◆ What this task involves
Copying exactly, give the lines in the material below from the one with "激光分析诊断设备 (639, 253)" to the one with "分束器 (682, 1762)", ends included, and nothing besides.

###

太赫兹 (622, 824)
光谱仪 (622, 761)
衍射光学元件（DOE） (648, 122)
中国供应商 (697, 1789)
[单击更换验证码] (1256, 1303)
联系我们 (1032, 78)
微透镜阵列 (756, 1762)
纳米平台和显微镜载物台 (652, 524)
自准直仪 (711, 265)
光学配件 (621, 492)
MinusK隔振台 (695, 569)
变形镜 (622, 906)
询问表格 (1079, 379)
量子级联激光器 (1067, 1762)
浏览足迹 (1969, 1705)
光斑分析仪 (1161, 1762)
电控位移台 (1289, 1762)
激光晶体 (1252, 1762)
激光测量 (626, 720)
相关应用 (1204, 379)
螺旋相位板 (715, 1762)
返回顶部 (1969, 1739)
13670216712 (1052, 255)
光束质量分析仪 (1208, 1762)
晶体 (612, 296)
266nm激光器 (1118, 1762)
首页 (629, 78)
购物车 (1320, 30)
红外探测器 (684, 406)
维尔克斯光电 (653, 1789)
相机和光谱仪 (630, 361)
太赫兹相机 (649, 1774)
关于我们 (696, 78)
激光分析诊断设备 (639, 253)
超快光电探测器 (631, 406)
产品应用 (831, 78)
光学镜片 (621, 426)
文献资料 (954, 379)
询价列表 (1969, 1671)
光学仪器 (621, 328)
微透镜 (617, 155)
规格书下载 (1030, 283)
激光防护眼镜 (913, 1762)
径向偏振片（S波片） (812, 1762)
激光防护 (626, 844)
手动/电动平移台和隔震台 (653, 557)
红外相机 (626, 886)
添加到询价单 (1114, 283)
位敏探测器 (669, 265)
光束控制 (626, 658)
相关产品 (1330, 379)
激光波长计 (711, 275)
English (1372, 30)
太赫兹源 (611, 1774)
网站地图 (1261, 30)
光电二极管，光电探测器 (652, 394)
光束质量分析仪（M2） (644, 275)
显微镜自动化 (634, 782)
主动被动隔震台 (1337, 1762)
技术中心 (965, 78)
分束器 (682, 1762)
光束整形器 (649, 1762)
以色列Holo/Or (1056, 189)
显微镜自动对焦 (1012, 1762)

###

◆ Task answer
激光分析诊断设备 (639, 253)
超快光电探测器 (631, 406)
产品应用 (831, 78)
光学镜片 (621, 426)
文献资料 (954, 379)
询价列表 (1969, 1671)
光学仪器 (621, 328)
微透镜 (617, 155)
规格书下载 (1030, 283)
激光防护眼镜 (913, 1762)
径向偏振片（S波片） (812, 1762)
激光防护 (626, 844)
手动/电动平移台和隔震台 (653, 557)
红外相机 (626, 886)
添加到询价单 (1114, 283)
位敏探测器 (669, 265)
光束控制 (626, 658)
相关产品 (1330, 379)
激光波长计 (711, 275)
English (1372, 30)
太赫兹源 (611, 1774)
网站地图 (1261, 30)
光电二极管，光电探测器 (652, 394)
光束质量分析仪（M2） (644, 275)
显微镜自动化 (634, 782)
主动被动隔震台 (1337, 1762)
技术中心 (965, 78)
分束器 (682, 1762)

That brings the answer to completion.